Revise the listing below by replacing "Open" with "Launch" everywhere, leaving all else unchanged. Omit the pictures from your version.

### LISTED RECORDS
------
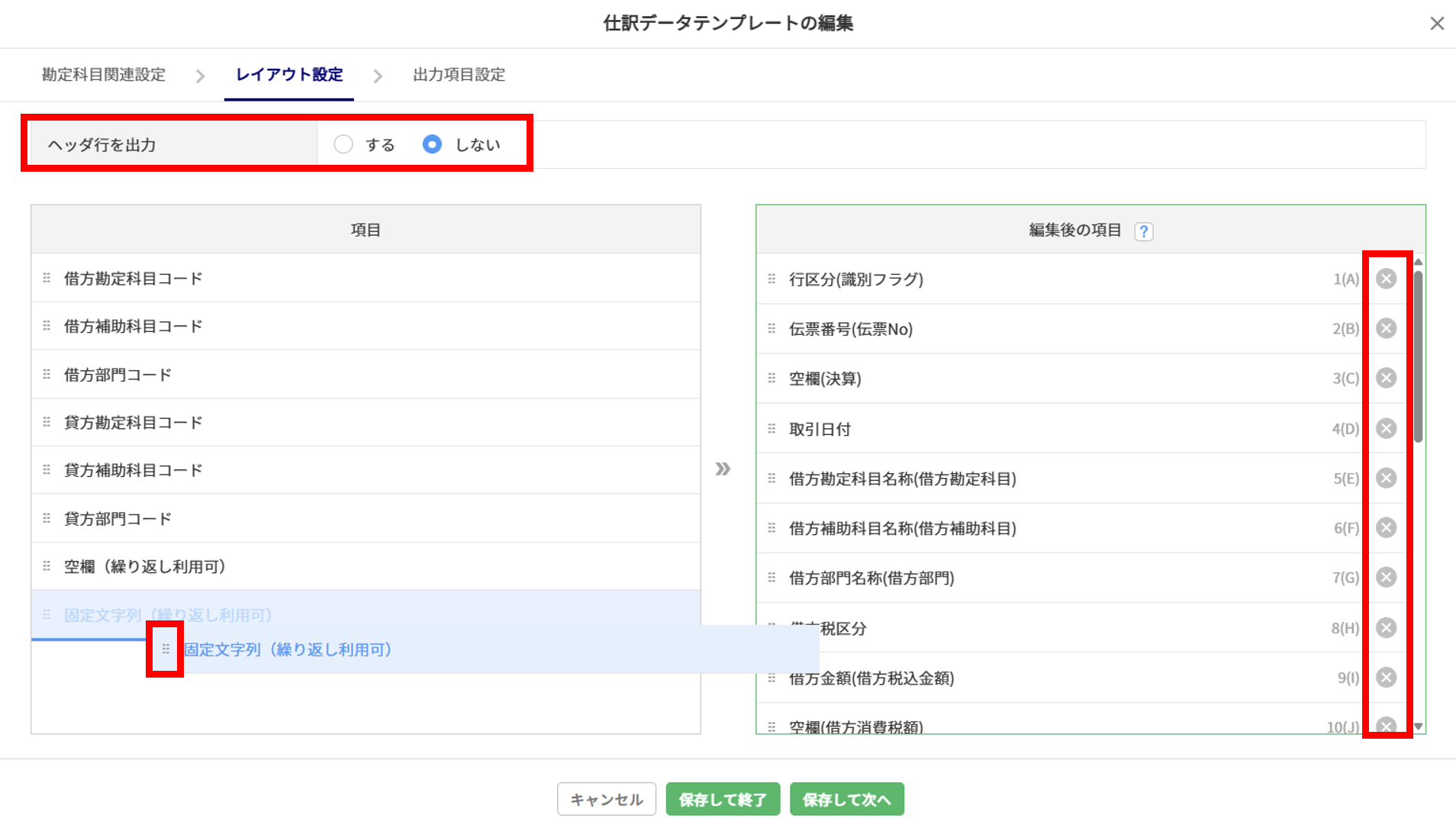Remove 借方部門名称(借方部門) from edited items

(1386, 578)
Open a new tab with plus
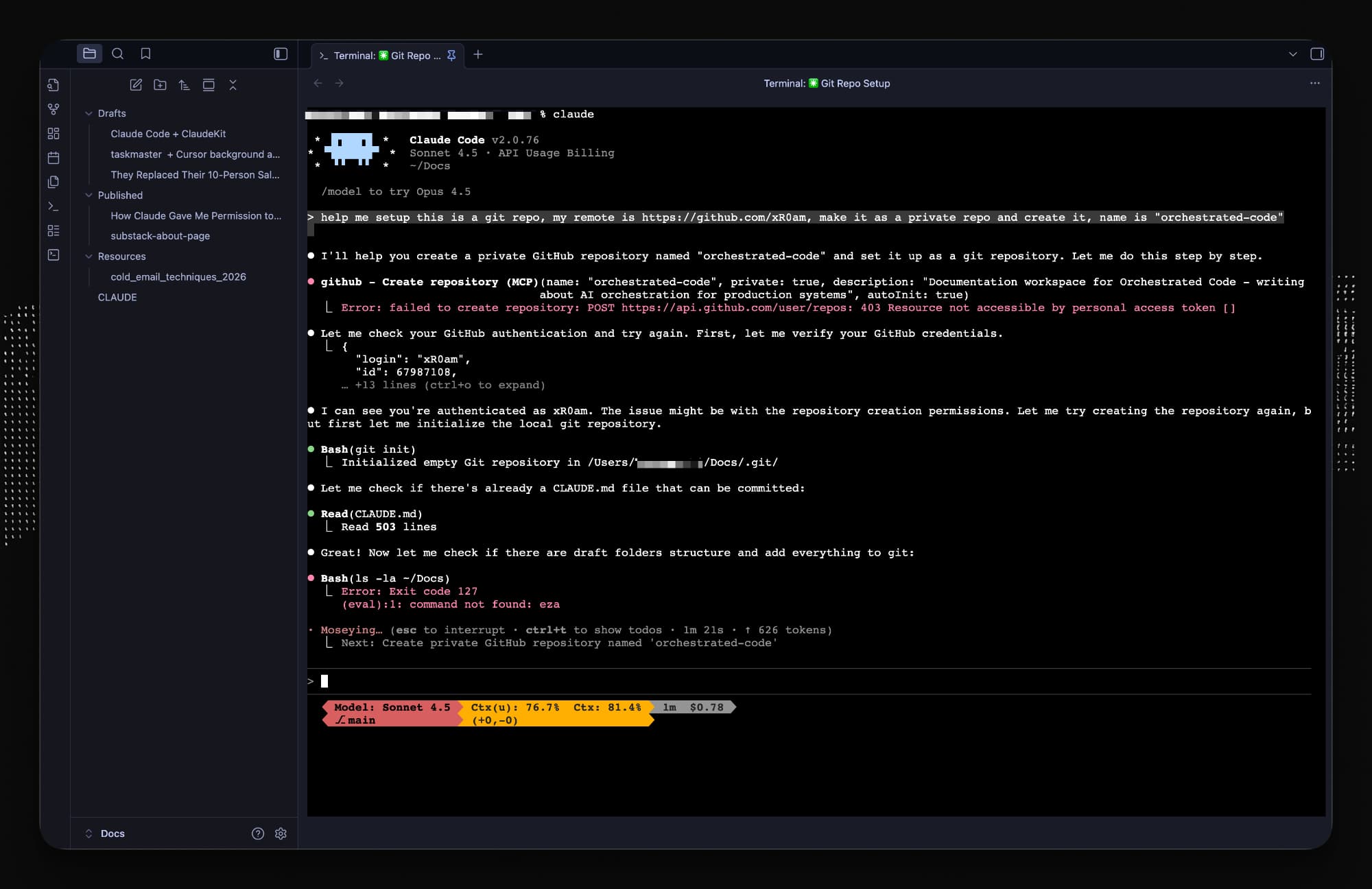 [478, 54]
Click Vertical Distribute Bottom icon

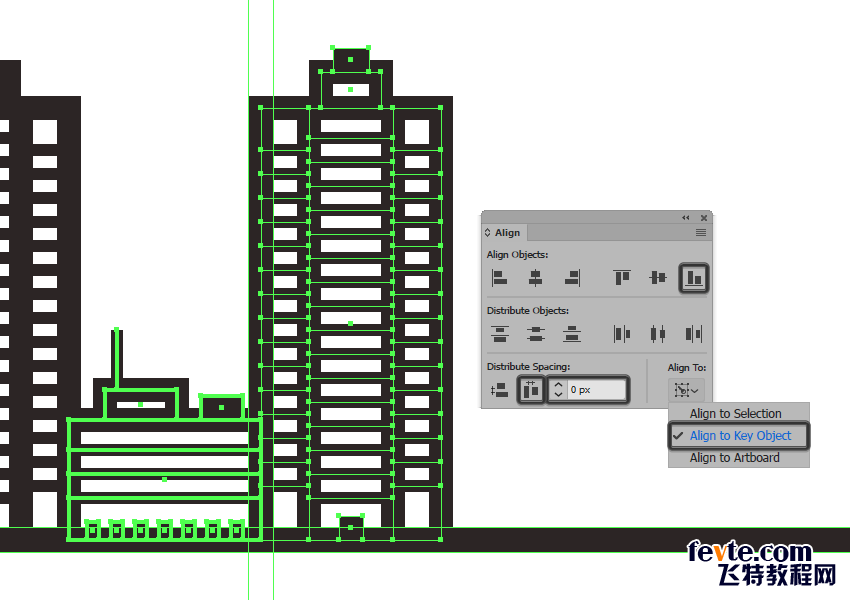(x=572, y=333)
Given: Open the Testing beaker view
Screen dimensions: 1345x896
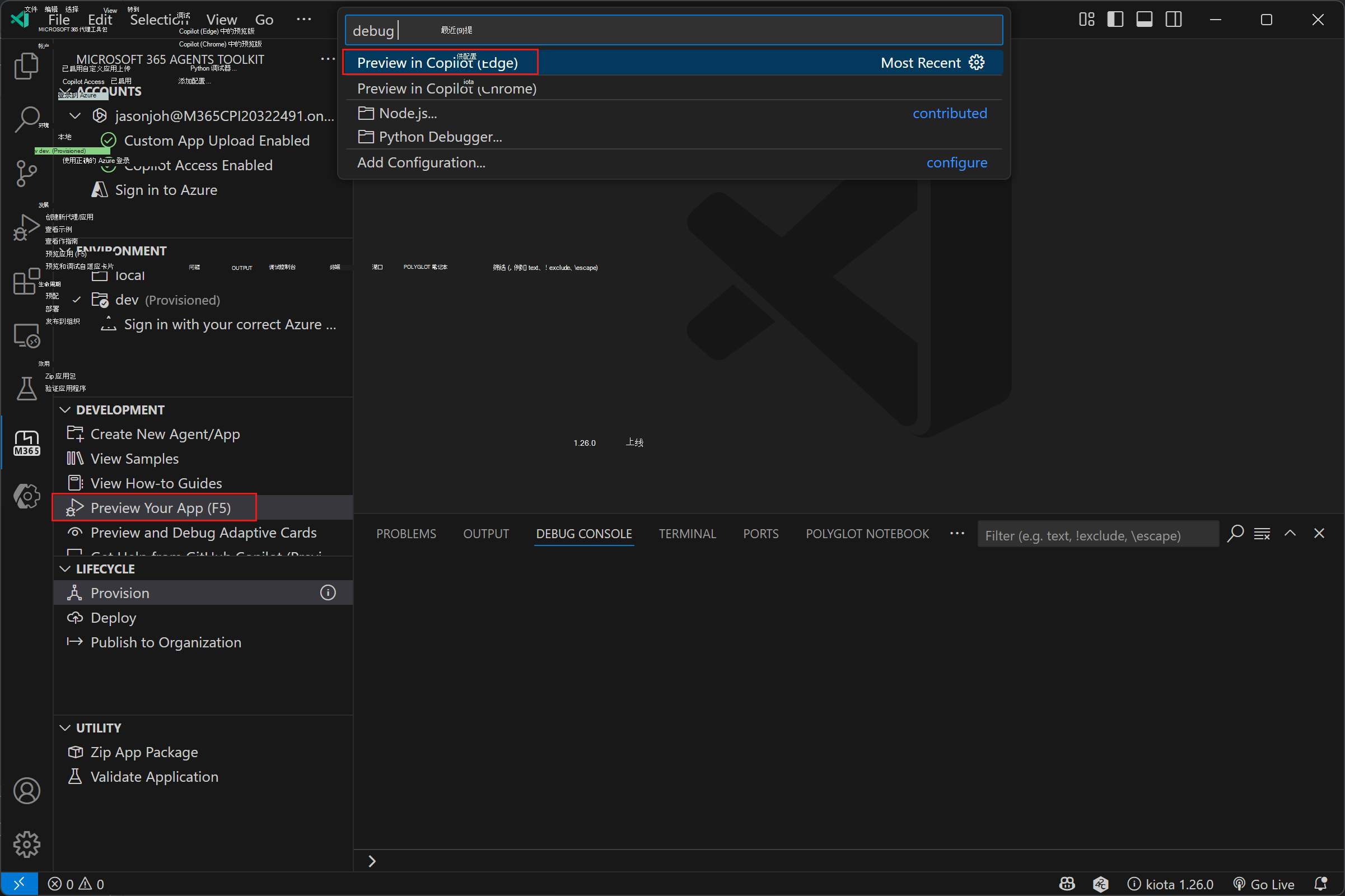Looking at the screenshot, I should 26,389.
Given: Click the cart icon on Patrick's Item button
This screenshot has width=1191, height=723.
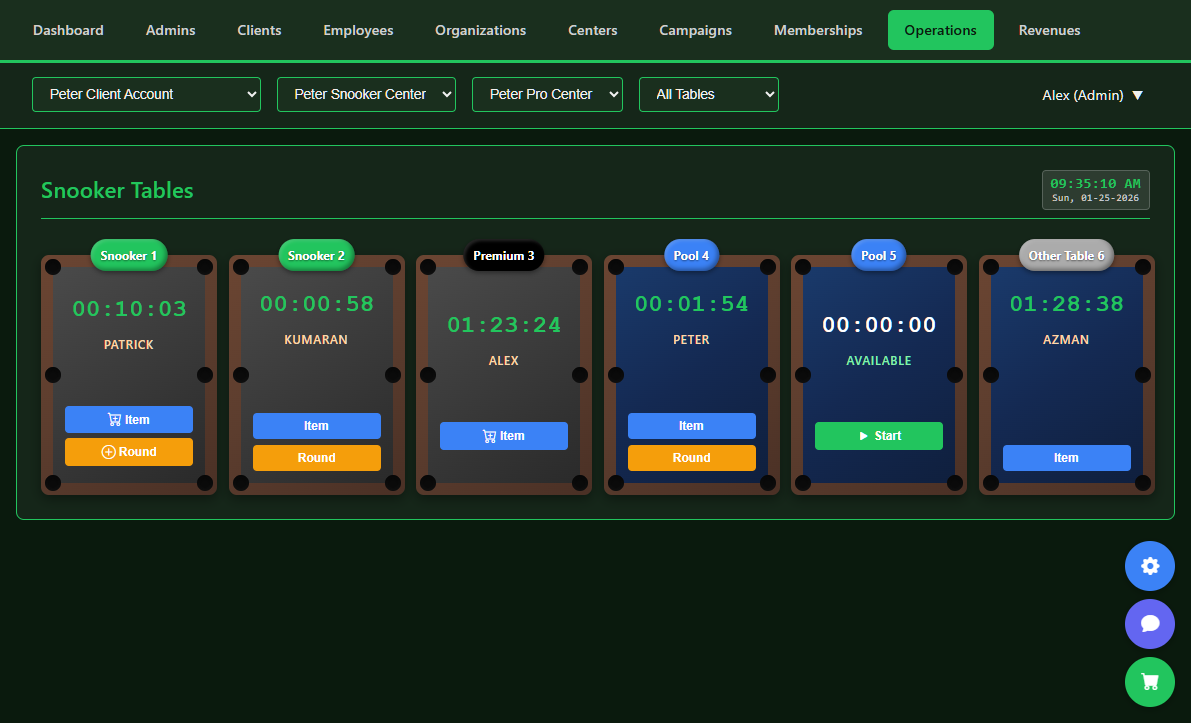Looking at the screenshot, I should (x=113, y=419).
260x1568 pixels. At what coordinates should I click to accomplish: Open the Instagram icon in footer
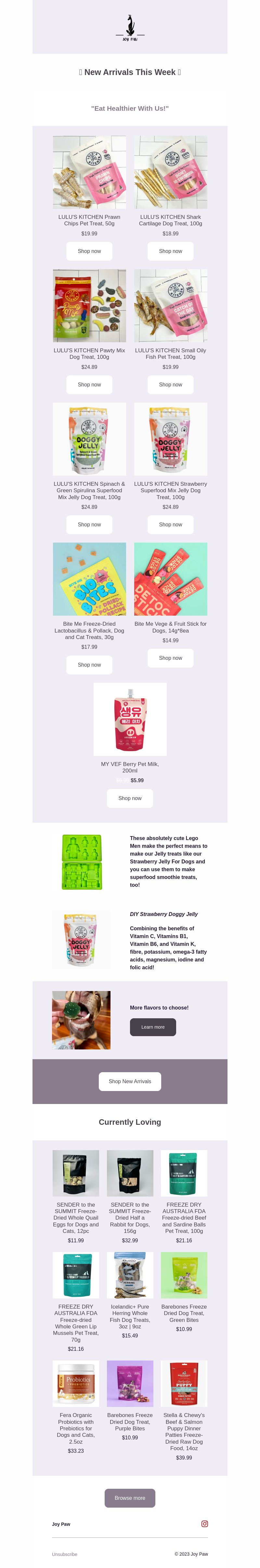205,1524
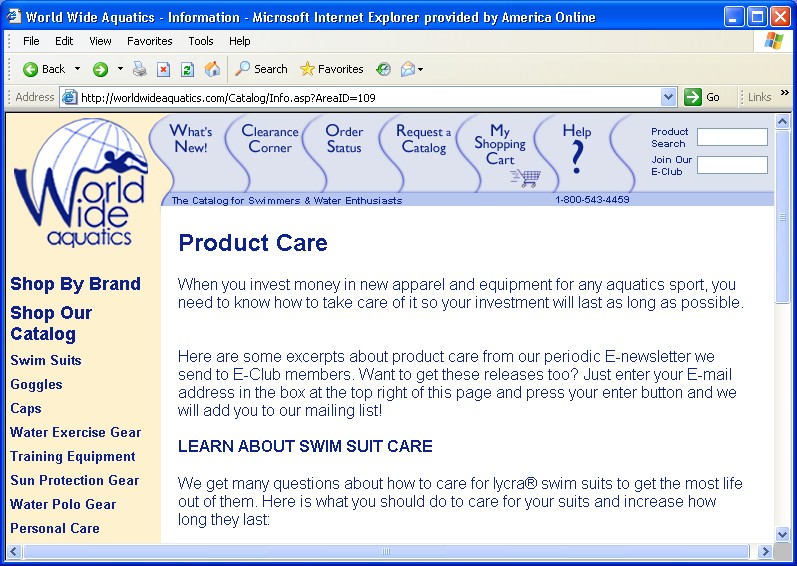Viewport: 797px width, 566px height.
Task: Refresh the page using toolbar icon
Action: click(x=187, y=69)
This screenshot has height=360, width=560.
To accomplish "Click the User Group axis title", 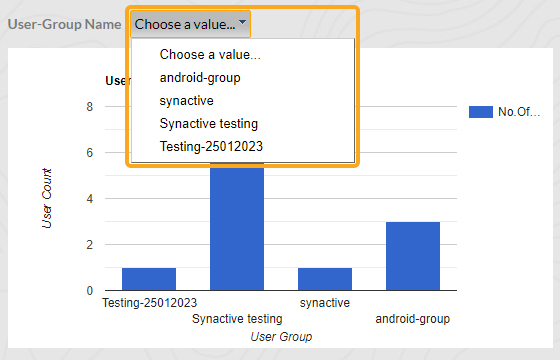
------
### REPLY
Remove 借方部門名称(借方部門) from edited items

(1386, 578)
Launch a new tab with plus
 [478, 54]
Click Vertical Distribute Bottom icon

(x=572, y=333)
Given: Launch the Testing beaker view
Screen dimensions: 1345x896
Looking at the screenshot, I should 26,389.
Given: Click the cart icon on Patrick's Item button
This screenshot has width=1191, height=723.
Looking at the screenshot, I should (x=113, y=419).
260x1568 pixels. At what coordinates should I click to accomplish: Launch the Instagram icon in footer
205,1524
Viewport: 797px width, 566px height.
Task: Refresh the page using toolbar icon
Action: click(x=187, y=69)
This screenshot has height=360, width=560.
To accomplish "Click the User Group axis title", 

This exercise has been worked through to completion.